- _DESCRIPTION OF THE TASK_: Beginning with the line that holds "Video Galeri (348, 2371)" and ending with the last line below, please copy every line exactly, add nothing, and leave out the pictures.

Dataset entries:
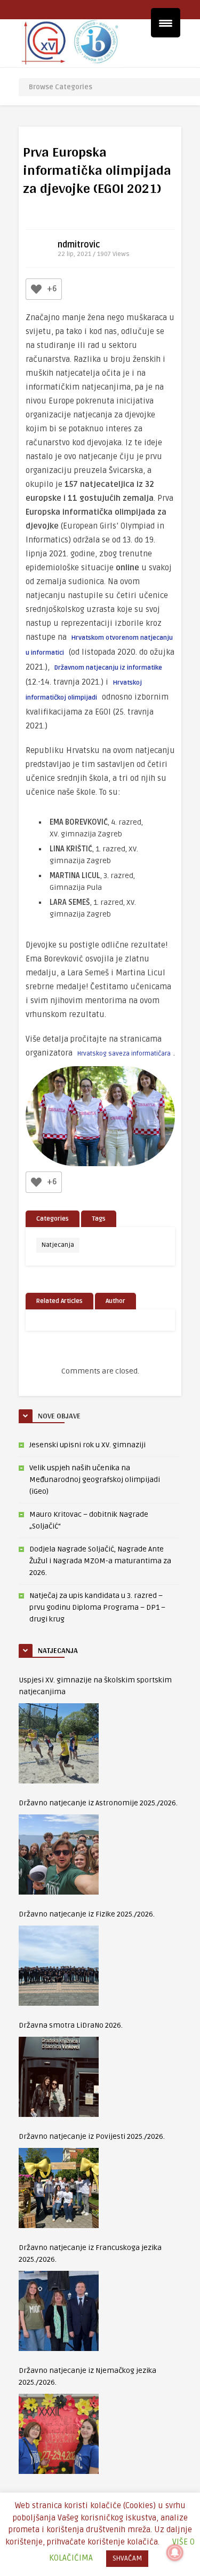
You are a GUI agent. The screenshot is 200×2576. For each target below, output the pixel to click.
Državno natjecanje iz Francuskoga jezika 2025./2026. (90, 2253)
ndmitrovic (79, 244)
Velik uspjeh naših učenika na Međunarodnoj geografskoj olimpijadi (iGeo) (94, 1479)
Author (115, 1301)
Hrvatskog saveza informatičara (124, 1054)
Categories (52, 1219)
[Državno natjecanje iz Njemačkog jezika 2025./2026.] (59, 2434)
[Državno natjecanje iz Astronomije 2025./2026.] (59, 1854)
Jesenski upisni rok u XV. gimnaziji (87, 1444)
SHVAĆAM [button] (127, 2558)
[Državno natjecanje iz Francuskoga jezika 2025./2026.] (59, 2311)
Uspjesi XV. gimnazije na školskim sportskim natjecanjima (95, 1685)
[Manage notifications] (174, 2552)
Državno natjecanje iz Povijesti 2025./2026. (92, 2136)
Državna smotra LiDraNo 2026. (71, 2025)
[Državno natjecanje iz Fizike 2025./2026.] (59, 1966)
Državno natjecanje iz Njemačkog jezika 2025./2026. (87, 2376)
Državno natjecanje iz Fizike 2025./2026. (87, 1914)
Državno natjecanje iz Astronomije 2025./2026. (98, 1802)
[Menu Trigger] (165, 22)
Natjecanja (58, 1245)
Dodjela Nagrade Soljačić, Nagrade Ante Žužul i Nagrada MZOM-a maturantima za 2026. (100, 1561)
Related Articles (59, 1301)
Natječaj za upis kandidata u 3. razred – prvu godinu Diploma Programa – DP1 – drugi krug (97, 1607)
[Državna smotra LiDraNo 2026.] (59, 2077)
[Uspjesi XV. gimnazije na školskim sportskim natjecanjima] (59, 1743)
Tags (99, 1219)
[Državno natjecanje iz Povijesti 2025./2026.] (59, 2188)
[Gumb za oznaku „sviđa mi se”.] (36, 289)
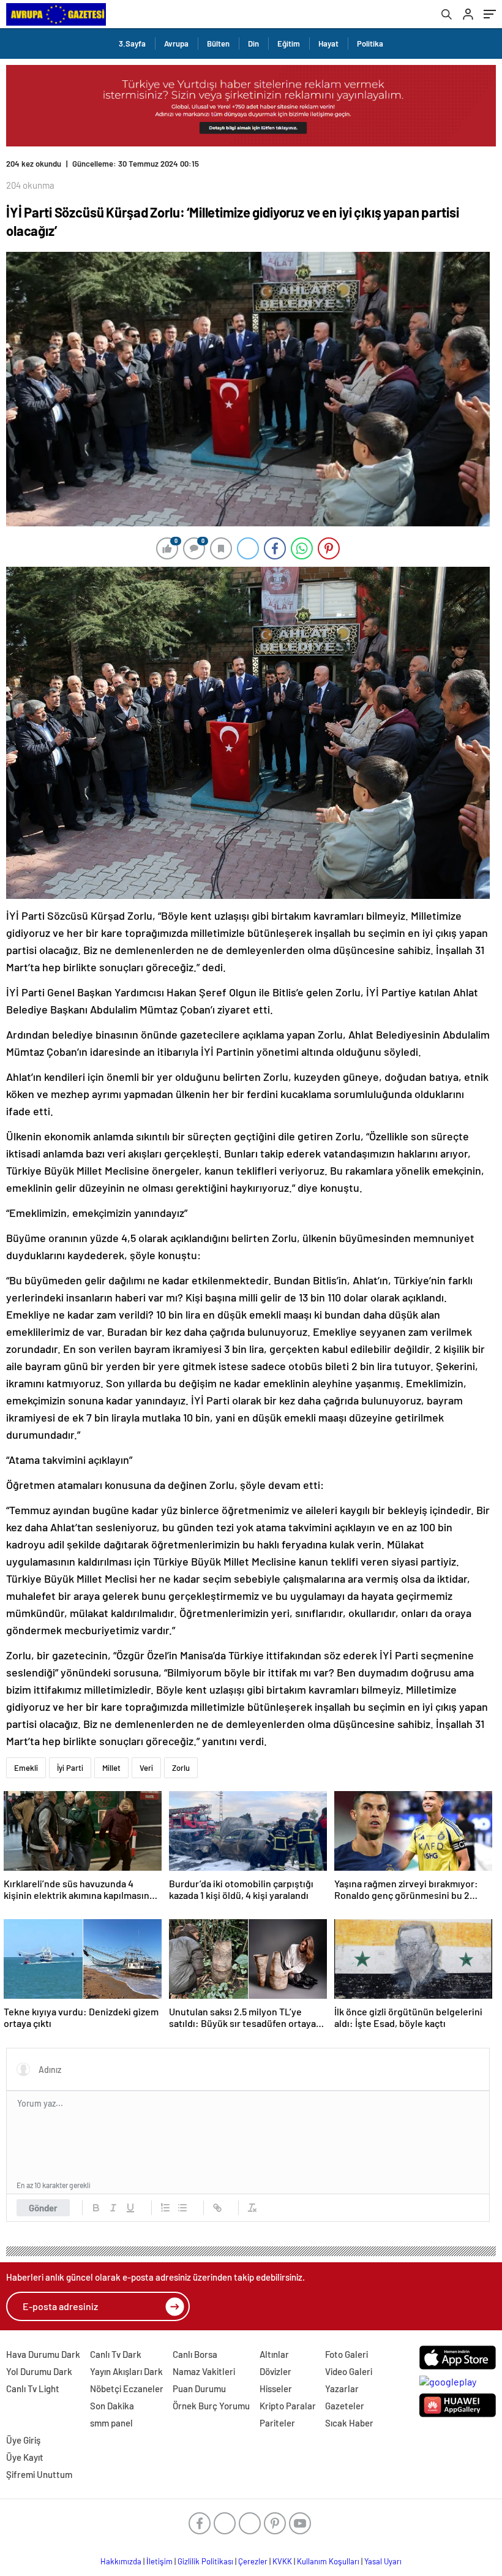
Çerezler (253, 2561)
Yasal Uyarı (383, 2561)
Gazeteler (344, 2405)
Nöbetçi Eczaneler (126, 2388)
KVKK (282, 2561)
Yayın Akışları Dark (126, 2371)
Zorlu (181, 1768)
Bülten (218, 43)
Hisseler (276, 2388)
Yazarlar (342, 2388)
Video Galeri (348, 2371)
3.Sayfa (132, 43)
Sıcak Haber (349, 2422)
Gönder (43, 2207)
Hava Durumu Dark (43, 2354)
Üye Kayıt (24, 2457)
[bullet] (182, 2207)
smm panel (111, 2422)
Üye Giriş (23, 2439)
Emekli (26, 1768)
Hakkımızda (120, 2561)
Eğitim (288, 43)
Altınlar (274, 2354)
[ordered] (165, 2207)
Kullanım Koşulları (328, 2561)
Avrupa (176, 43)
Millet (111, 1768)
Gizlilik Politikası (205, 2561)
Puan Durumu (199, 2388)
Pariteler (277, 2422)
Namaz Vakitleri (204, 2371)
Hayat (328, 43)
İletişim (159, 2561)
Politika (370, 43)
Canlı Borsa (195, 2354)
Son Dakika (112, 2405)
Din (253, 43)
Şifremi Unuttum (39, 2474)
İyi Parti (70, 1768)
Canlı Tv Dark (115, 2354)
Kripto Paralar (288, 2405)
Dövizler (275, 2371)
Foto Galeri (346, 2354)
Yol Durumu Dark (39, 2371)
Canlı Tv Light (32, 2388)
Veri (146, 1768)
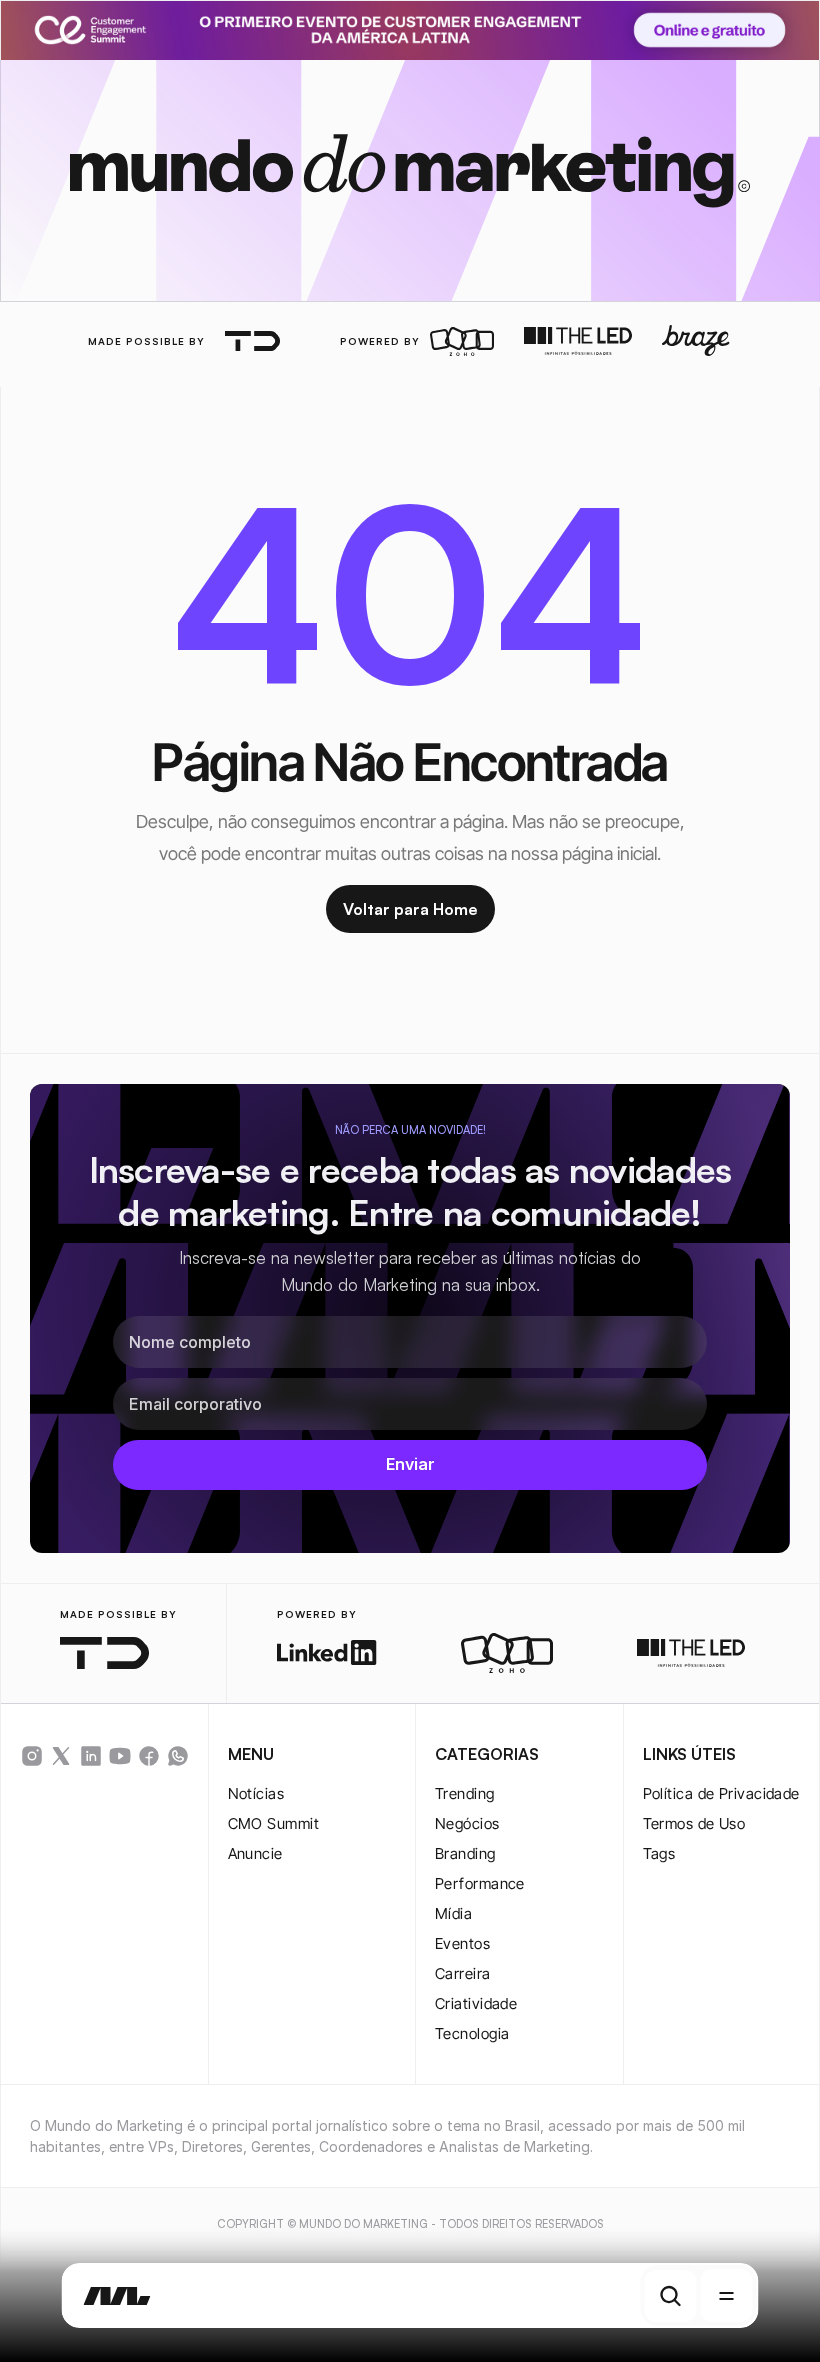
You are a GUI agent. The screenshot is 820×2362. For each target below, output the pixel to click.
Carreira (463, 1973)
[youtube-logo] (120, 1756)
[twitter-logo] (61, 1756)
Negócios (467, 1823)
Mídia (453, 1913)
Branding (465, 1853)
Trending (465, 1793)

- _ANSWER TO THIS PROBLEM_:
Video Galeri (348, 2371)
3.Sayfa (132, 43)
Sıcak Haber (349, 2422)
Gönder (43, 2207)
Hava Durumu Dark (43, 2354)
Üye Kayıt (24, 2457)
[bullet] (182, 2207)
smm panel (111, 2422)
Üye Giriş (23, 2439)
Emekli (26, 1768)
Hakkımızda (120, 2561)
Eğitim (288, 43)
Altınlar (274, 2354)
[ordered] (165, 2207)
Kullanım Koşulları (328, 2561)
Avrupa (176, 43)
Millet (111, 1768)
Gizlilik Politikası (205, 2561)
Puan Durumu (199, 2388)
Pariteler (277, 2422)
Namaz Vakitleri (204, 2371)
Hayat (328, 43)
İletişim (159, 2561)
Politika (370, 43)
Canlı Borsa (195, 2354)
Son Dakika (112, 2405)
Din (253, 43)
Şifremi Unuttum (39, 2474)
İyi Parti (70, 1768)
Canlı Tv Dark (115, 2354)
Kripto Paralar (288, 2405)
Dövizler (275, 2371)
Foto Galeri (346, 2354)
Yol Durumu Dark (39, 2371)
Canlı Tv Light (32, 2388)
Veri (146, 1768)
You are a GUI agent. The screenshot is 820×2362. For each target below, output the pixel to click.
Carreira (463, 1973)
[youtube-logo] (120, 1756)
[twitter-logo] (61, 1756)
Negócios (467, 1823)
Mídia (453, 1913)
Branding (465, 1853)
Trending (465, 1793)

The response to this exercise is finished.